Homily Second Sunday of Lent 5th March 2023
I am sure that every one of us has at one time or another had the experience of being struck with the fact that, at the heart of it all, things are really developing about as they should. It is as though the lid were being lifted off daily life for just a moment, and we see a hint of the real dynamics, the real value of those lives.
These moments bring into our lives a great gift, the gift of confidence in the present.
Christians usually find it easy to be confident about the past. It is a simple matter to see the hand of God at work when we look back. We can see how over the centuries, humankind has moved from a sort of fearful awe of natural powers, to a parent and child relationship with a personal God.
For a Christian it is relatively easy to be confident about the future. Over and over again we are reminded of Christ’s promise to return to human society, to take up his own personal rule over a new Kingdom.
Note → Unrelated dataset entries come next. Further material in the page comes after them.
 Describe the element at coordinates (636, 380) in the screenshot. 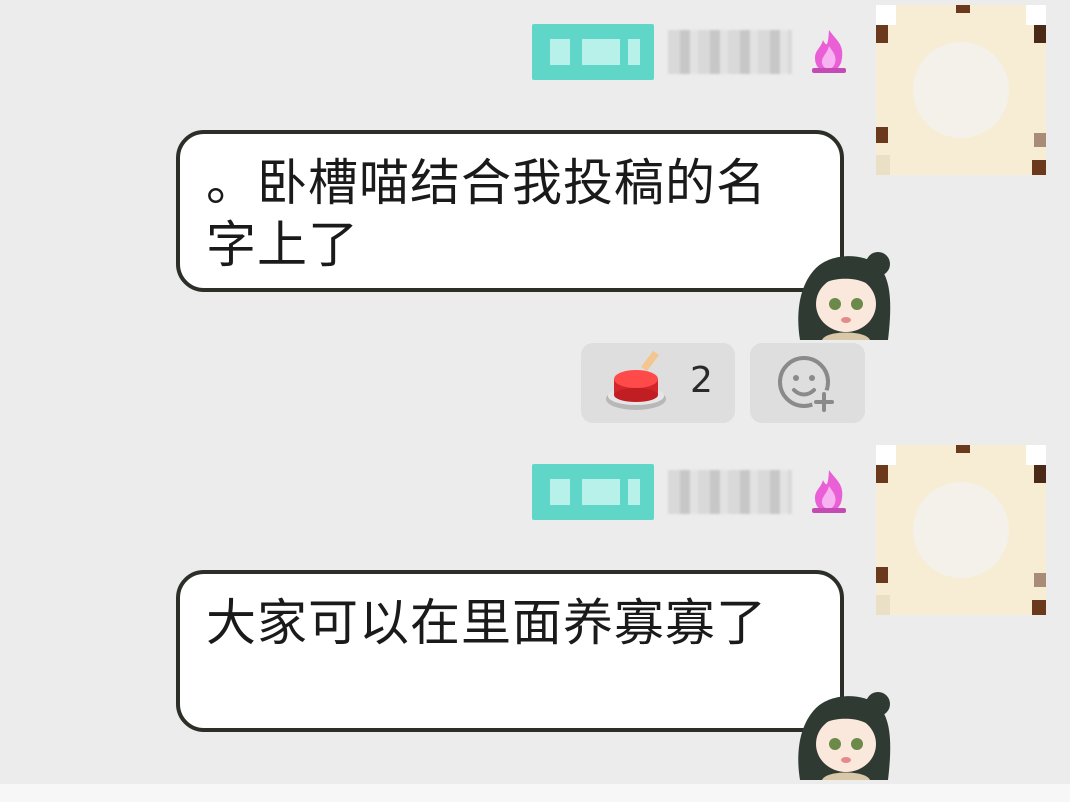

I see `red-button-icon` at that location.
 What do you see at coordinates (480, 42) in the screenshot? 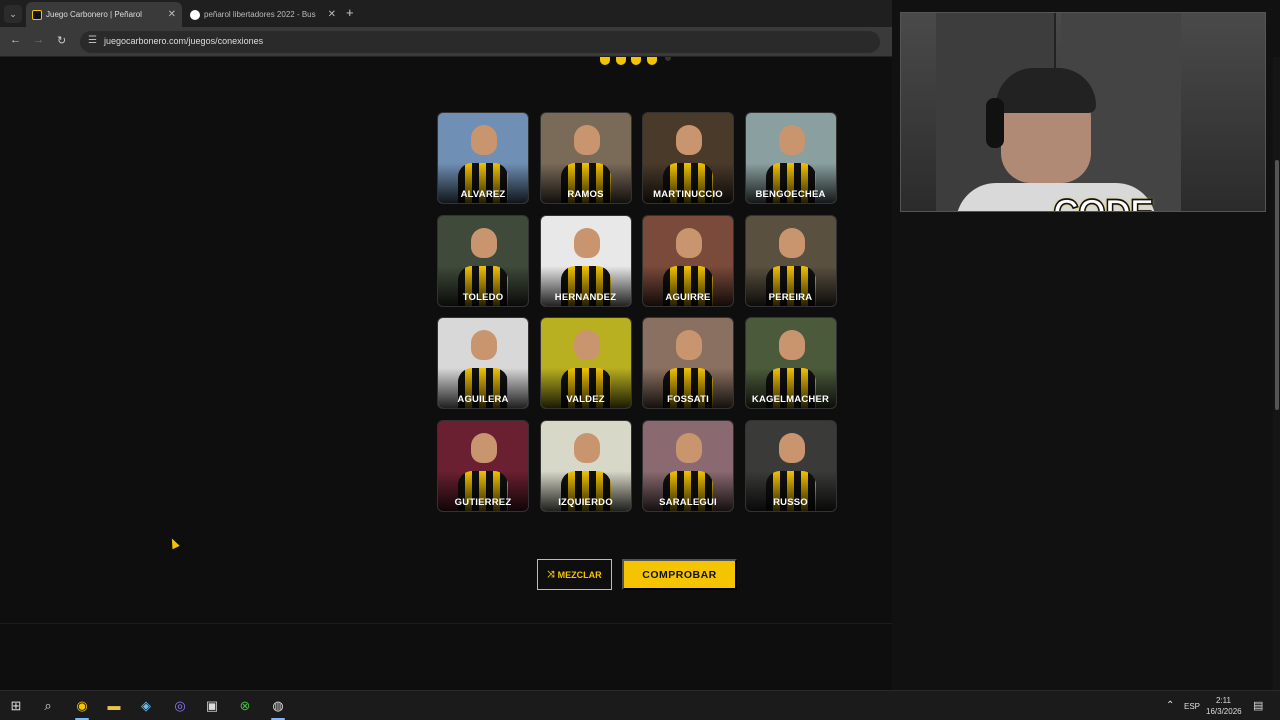
I see `url-field: ☰ juegocarbonero.com/juegos/conexiones` at bounding box center [480, 42].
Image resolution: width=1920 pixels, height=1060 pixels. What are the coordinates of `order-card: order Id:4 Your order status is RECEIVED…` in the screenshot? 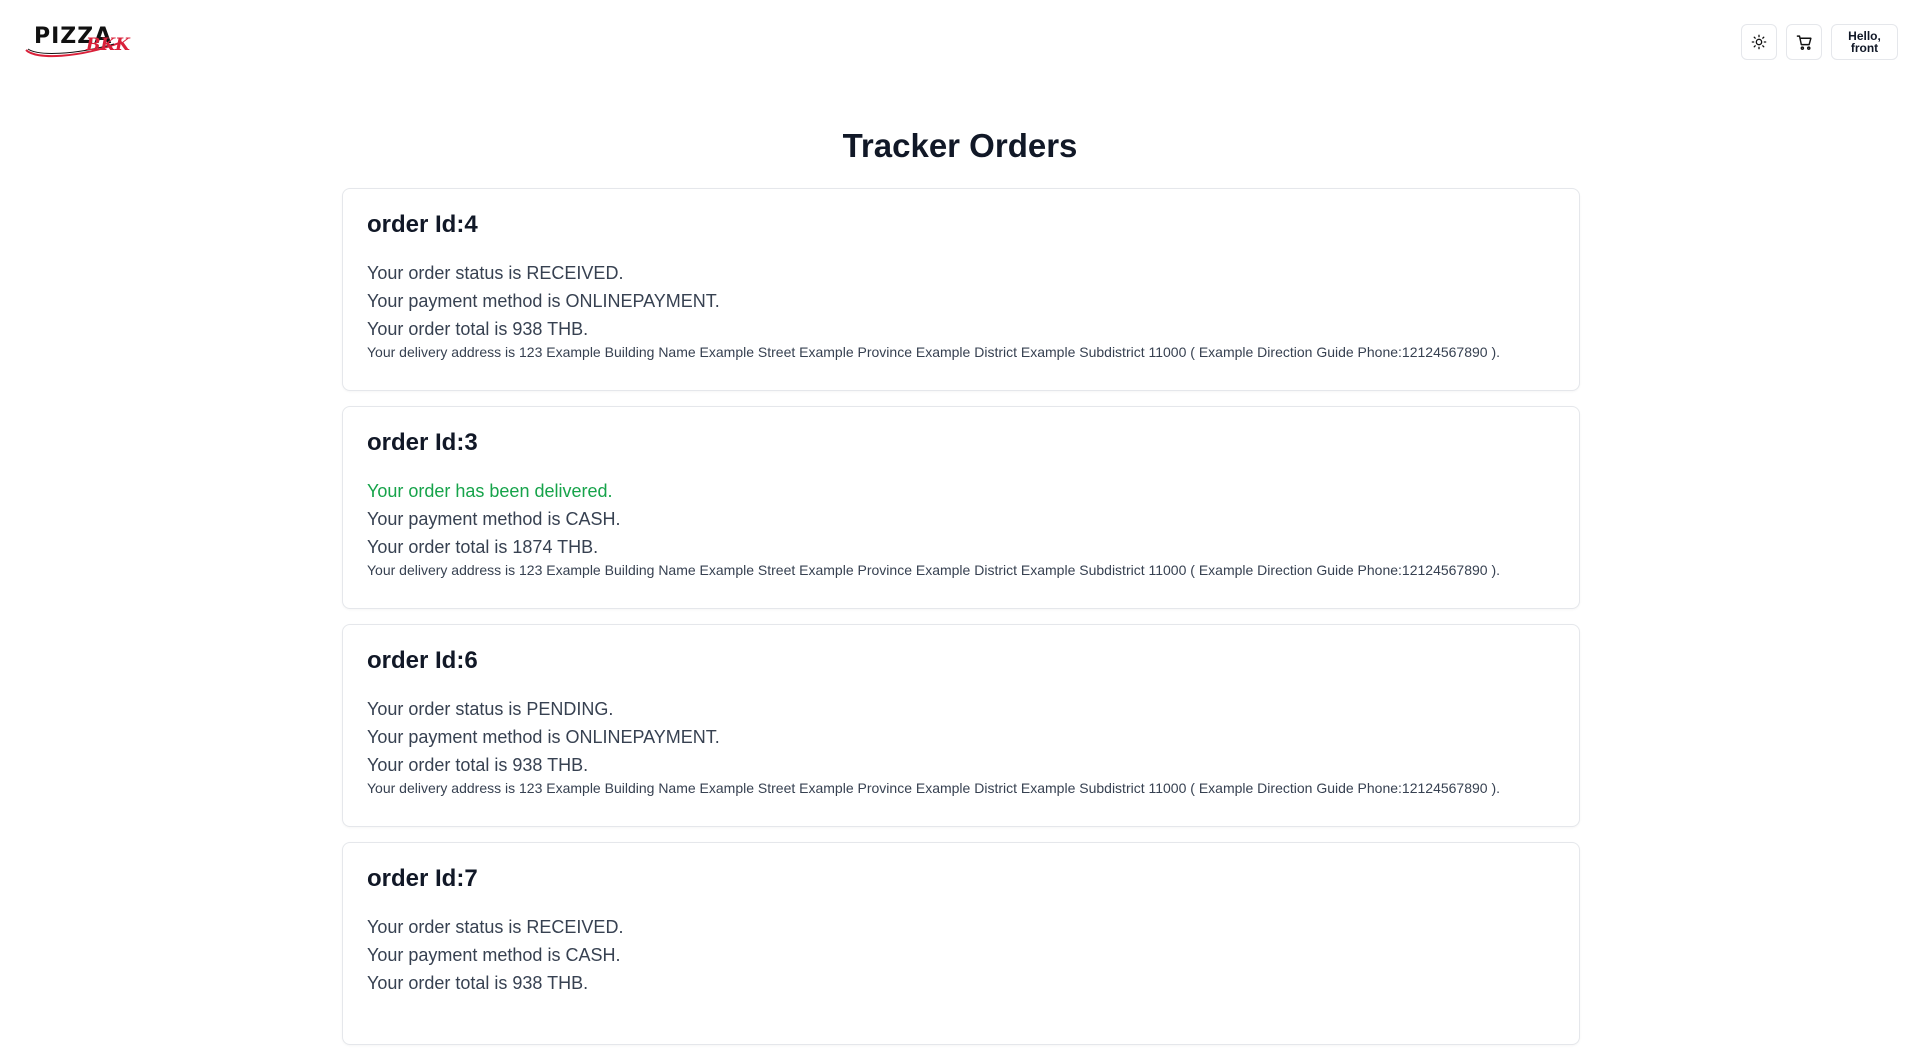 It's located at (961, 290).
But for a lot of people, even for believers, it seems to be a very difficult thing to work up any real trust in the present. From a steady stream of talk shows and public opinion polls, and just casual conversation, it is fairly easy to conclude that most of us probably fear, if not outright believe, that the forces for change that are at work around us right now are largely destructive ones.
Well, the Gospel reading for this weekend speaks to that. The fact is that the constructive hand of God is as much at work in the forces that are shaping our experience today as it was when the apostles were granted a glimpse beneath the surface, in the transfiguration, and they saw the Son of God moving in the midst of his people.
And that is the truth of the transfiguration. Even when hidden, Christ is fully and divinely at work in our lives, in the ideas, the feelings, the people that affect, change, and transform our lives.
And that means that people as ordinary as you and I can bring to bear on their challenges and problems not only their own efforts and abilities but those of Christ as well. We can never know the full result of our efforts because we can never know the full extent of the powers that are being poured into those efforts through us.
And I think that adds a dimension of depth to our Lenten reflections. It is great self-discipline indeed to confidently face one’s fears and hesitancy, to not trust them. To place one’s trust instead in the basic sense of righteousness, that sacred insight that “This is how my life should be, even if it doesn’t feel right for a while.” There is a tremendous power of Transfiguration in such a stance.